> Objective: Rewrite all of the records below, changing every "Instruction" to "Goal" and leaving everything else unchanged.

> Extracted material:
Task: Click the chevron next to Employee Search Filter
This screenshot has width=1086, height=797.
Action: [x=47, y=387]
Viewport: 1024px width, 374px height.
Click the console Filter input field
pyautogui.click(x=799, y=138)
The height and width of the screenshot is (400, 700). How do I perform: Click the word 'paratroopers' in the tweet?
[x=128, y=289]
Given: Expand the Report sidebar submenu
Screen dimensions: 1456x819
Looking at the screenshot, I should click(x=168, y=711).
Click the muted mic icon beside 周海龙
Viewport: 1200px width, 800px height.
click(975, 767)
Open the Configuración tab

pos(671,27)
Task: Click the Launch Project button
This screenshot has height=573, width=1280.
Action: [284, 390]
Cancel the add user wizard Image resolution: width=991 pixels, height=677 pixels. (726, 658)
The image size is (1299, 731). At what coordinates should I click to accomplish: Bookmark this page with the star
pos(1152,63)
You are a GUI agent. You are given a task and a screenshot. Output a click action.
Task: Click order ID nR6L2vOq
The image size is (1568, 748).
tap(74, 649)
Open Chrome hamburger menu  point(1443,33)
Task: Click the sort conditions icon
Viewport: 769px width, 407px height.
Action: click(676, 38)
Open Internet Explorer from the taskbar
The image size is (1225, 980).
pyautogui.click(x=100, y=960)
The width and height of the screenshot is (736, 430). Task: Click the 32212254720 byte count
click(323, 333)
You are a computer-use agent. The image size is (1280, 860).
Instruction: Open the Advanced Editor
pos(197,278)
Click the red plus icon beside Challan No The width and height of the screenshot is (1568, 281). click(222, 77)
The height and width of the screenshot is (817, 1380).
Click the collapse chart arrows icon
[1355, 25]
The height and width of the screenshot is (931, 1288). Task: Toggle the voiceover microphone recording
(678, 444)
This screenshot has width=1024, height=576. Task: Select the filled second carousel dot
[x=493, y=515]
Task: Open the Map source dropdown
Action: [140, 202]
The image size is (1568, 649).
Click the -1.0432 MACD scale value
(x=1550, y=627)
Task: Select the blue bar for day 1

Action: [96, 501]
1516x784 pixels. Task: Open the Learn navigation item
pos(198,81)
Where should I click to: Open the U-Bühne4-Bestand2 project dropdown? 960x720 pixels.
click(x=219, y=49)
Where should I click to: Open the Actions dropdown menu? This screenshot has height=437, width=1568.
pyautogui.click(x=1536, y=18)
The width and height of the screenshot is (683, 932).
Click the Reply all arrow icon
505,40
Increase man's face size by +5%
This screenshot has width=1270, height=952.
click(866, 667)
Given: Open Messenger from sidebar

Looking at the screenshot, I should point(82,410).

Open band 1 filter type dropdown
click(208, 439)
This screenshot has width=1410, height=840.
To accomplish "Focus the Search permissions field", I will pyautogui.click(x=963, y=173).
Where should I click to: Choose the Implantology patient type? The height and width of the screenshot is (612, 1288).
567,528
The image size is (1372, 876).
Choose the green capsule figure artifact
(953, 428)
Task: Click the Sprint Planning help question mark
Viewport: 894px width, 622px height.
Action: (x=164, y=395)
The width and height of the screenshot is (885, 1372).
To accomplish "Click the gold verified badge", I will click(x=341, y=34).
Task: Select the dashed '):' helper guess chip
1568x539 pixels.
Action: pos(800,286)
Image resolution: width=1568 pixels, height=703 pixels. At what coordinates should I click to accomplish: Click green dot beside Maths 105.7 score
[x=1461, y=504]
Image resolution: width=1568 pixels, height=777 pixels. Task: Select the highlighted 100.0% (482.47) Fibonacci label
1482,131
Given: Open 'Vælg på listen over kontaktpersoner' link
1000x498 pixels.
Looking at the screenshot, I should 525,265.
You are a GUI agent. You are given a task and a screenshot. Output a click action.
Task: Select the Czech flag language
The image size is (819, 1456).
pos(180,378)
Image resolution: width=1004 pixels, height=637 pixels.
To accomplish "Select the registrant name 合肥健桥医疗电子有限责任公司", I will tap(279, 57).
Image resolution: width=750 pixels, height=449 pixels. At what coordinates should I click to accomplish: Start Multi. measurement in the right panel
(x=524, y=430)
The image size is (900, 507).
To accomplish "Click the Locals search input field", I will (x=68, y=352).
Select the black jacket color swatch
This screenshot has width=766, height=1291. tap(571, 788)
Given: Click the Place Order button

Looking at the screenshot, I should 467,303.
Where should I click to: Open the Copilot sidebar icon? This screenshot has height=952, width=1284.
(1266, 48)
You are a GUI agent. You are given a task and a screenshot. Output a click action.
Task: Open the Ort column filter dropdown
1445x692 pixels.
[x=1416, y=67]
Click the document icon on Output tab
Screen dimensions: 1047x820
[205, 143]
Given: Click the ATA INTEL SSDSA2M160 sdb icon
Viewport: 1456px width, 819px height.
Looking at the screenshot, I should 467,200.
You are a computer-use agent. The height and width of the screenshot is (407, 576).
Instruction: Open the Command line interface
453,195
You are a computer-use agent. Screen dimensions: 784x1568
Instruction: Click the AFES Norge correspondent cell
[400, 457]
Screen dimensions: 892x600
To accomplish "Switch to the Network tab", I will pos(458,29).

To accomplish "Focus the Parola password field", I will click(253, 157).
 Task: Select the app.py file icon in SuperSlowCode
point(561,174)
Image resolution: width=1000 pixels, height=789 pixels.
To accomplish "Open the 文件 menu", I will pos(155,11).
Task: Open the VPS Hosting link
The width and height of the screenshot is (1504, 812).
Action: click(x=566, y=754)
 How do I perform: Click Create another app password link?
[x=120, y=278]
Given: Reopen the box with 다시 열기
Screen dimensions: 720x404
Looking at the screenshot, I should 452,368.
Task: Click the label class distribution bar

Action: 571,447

> Task output:
Task: Click the chevron next to Employee Search Filter
This screenshot has width=1086, height=797.
Action: [x=47, y=387]
Viewport: 1024px width, 374px height.
Click the console Filter input field
pyautogui.click(x=799, y=138)
The height and width of the screenshot is (400, 700). How do I perform: Click the word 'paratroopers' in the tweet?
[x=128, y=289]
Given: Expand the Report sidebar submenu
Screen dimensions: 1456x819
Looking at the screenshot, I should click(x=168, y=711).
Click the muted mic icon beside 周海龙
Viewport: 1200px width, 800px height.
click(975, 767)
Open the Configuración tab

pos(671,27)
Task: Click the Launch Project button
This screenshot has height=573, width=1280.
Action: [284, 390]
Cancel the add user wizard Image resolution: width=991 pixels, height=677 pixels. (726, 658)
The image size is (1299, 731). At what coordinates should I click to accomplish: Bookmark this page with the star
pos(1152,63)
You are a GUI agent. You are given a task and a screenshot. Output a click action.
Task: Click order ID nR6L2vOq
The image size is (1568, 748).
tap(74, 649)
Open Chrome hamburger menu  point(1443,33)
Task: Click the sort conditions icon
Viewport: 769px width, 407px height.
Action: click(676, 38)
Open Internet Explorer from the taskbar
The image size is (1225, 980).
pyautogui.click(x=100, y=960)
The width and height of the screenshot is (736, 430). Task: Click the 32212254720 byte count
click(323, 333)
You are a computer-use agent. The image size is (1280, 860).
Goal: Open the Advanced Editor
pos(197,278)
Click the red plus icon beside Challan No The width and height of the screenshot is (1568, 281). click(222, 77)
The height and width of the screenshot is (817, 1380).
Click the collapse chart arrows icon
[1355, 25]
The height and width of the screenshot is (931, 1288). Task: Toggle the voiceover microphone recording
(678, 444)
This screenshot has width=1024, height=576. Task: Select the filled second carousel dot
[x=493, y=515]
Task: Open the Map source dropdown
Action: [140, 202]
The image size is (1568, 649).
Click the -1.0432 MACD scale value
(x=1550, y=627)
Task: Select the blue bar for day 1

Action: [96, 501]
1516x784 pixels. Task: Open the Learn navigation item
pos(198,81)
Where should I click to: Open the U-Bühne4-Bestand2 project dropdown? 960x720 pixels.
click(x=219, y=49)
Where should I click to: Open the Actions dropdown menu? This screenshot has height=437, width=1568.
pyautogui.click(x=1536, y=18)
The width and height of the screenshot is (683, 932).
Click the Reply all arrow icon
505,40
Increase man's face size by +5%
This screenshot has width=1270, height=952.
click(866, 667)
Given: Open Messenger from sidebar

Looking at the screenshot, I should point(82,410).

Open band 1 filter type dropdown
click(208, 439)
This screenshot has width=1410, height=840.
To accomplish "Focus the Search permissions field", I will pyautogui.click(x=963, y=173).
Where should I click to: Choose the Implantology patient type? The height and width of the screenshot is (612, 1288).
567,528
The image size is (1372, 876).
Choose the green capsule figure artifact
(953, 428)
Task: Click the Sprint Planning help question mark
Viewport: 894px width, 622px height.
Action: (x=164, y=395)
The width and height of the screenshot is (885, 1372).
To accomplish "Click the gold verified badge", I will click(x=341, y=34).
Task: Select the dashed '):' helper guess chip
1568x539 pixels.
Action: pos(800,286)
Image resolution: width=1568 pixels, height=703 pixels. At what coordinates should I click to accomplish: Click green dot beside Maths 105.7 score
[x=1461, y=504]
Image resolution: width=1568 pixels, height=777 pixels. Task: Select the highlighted 100.0% (482.47) Fibonacci label
1482,131
Given: Open 'Vælg på listen over kontaktpersoner' link
1000x498 pixels.
Looking at the screenshot, I should 525,265.
You are a GUI agent. You are given a task and a screenshot. Output a click action.
Task: Select the Czech flag language
The image size is (819, 1456).
pos(180,378)
Image resolution: width=1004 pixels, height=637 pixels.
To accomplish "Select the registrant name 合肥健桥医疗电子有限责任公司", I will tap(279, 57).
Image resolution: width=750 pixels, height=449 pixels. At what coordinates should I click to accomplish: Start Multi. measurement in the right panel
(x=524, y=430)
The image size is (900, 507).
To accomplish "Click the Locals search input field", I will (x=68, y=352).
Select the black jacket color swatch
This screenshot has width=766, height=1291. tap(571, 788)
Given: Click the Place Order button

Looking at the screenshot, I should 467,303.
Where should I click to: Open the Copilot sidebar icon? This screenshot has height=952, width=1284.
(1266, 48)
You are a GUI agent. You are given a task and a screenshot. Output a click action.
Task: Open the Ort column filter dropdown
1445x692 pixels.
[x=1416, y=67]
Click the document icon on Output tab
Screen dimensions: 1047x820
[205, 143]
Given: Click the ATA INTEL SSDSA2M160 sdb icon
Viewport: 1456px width, 819px height.
Looking at the screenshot, I should 467,200.
You are a computer-use agent. The height and width of the screenshot is (407, 576).
Goal: Open the Command line interface
453,195
You are a computer-use agent. Screen dimensions: 784x1568
Goal: Click the AFES Norge correspondent cell
[400, 457]
Screen dimensions: 892x600
To accomplish "Switch to the Network tab", I will pos(458,29).

To accomplish "Focus the Parola password field", I will click(253, 157).
 Task: Select the app.py file icon in SuperSlowCode
point(561,174)
Image resolution: width=1000 pixels, height=789 pixels.
To accomplish "Open the 文件 menu", I will pos(155,11).
Task: Open the VPS Hosting link
The width and height of the screenshot is (1504, 812).
Action: click(x=566, y=754)
 How do I perform: Click Create another app password link?
[x=120, y=278]
Given: Reopen the box with 다시 열기
Screen dimensions: 720x404
Looking at the screenshot, I should 452,368.
Task: Click the label class distribution bar

Action: 571,447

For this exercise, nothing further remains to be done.